On the contrary, those who sought to sabotage the public hearing in the case of the call to bar saga of Amasa Firdaus are people who are bent on keeping the truth away from the public. These are people who know that it was wrong to have barred the hijab-wearing lady from call to bar and they also know that the lady would carry the day unless the Nigerian public was gagged.
While we commend the House Committee on Judiciary and Justice for comporting itself decently during the failed public hearing, the Committee disappointed Nigerians by succumbing to the injunction. The Committee allowed Nigerians to be gagged even when it could have leveraged on the immunity granted the House by law from interference from outside in its deliberations. We stand to be corrected but we cannot recollect any public hearing held in respect of the change in the sequence of elections. The House simply gave accelerated hearing to the change in electoral sequence bill.
How can the speaker complain today when the House veered from its normal course to venture into a sphere of electoral process that is specifically reserved by law for the Independent National Electoral Commission (INEC)? How can INEC be truly independent if the legislature is allowed to tamper with its functions?

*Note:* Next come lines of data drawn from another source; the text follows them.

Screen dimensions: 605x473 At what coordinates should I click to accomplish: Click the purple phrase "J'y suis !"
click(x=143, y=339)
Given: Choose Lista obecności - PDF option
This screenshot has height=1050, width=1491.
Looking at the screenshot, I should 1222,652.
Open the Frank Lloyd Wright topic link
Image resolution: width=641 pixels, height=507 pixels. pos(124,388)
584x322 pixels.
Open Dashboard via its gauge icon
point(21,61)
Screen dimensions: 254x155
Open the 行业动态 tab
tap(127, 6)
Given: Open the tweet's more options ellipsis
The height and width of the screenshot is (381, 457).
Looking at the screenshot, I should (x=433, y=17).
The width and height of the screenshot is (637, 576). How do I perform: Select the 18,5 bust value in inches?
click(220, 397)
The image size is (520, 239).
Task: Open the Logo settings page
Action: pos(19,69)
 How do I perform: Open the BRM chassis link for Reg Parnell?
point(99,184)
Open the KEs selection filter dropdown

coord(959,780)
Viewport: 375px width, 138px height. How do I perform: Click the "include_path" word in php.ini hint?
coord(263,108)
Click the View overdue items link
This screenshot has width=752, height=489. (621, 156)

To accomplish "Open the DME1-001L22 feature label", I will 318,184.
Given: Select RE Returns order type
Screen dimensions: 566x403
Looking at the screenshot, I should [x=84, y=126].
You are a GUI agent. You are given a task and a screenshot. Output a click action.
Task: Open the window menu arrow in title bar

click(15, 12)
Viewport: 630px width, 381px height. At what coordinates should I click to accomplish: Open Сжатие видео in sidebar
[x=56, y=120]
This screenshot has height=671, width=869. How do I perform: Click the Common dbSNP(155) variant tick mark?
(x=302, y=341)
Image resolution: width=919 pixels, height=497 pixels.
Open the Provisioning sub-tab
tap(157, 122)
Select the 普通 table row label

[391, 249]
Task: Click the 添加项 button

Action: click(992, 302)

As far as the Nigerian public is concerned, the House is baring its fangs at the wrong time after failing to protect a lone, vulnerable girl-child. The honourable speaker should leave the judiciary alone, stop playing politics with the call to bar issue and do the needful. The House must take a stand on the call to bar saga and take a principled stand. That stand is as clear as daylight. Amasa Firdaus must be called to bar.
In our concluding remarks, we aver that there is no basis for lumping the call to bar case together with the issue of change of electoral sequence. One is a moral issue, the other a political matter. One is altruistic, the other self-serving. One is chivalrous, the other vengeful.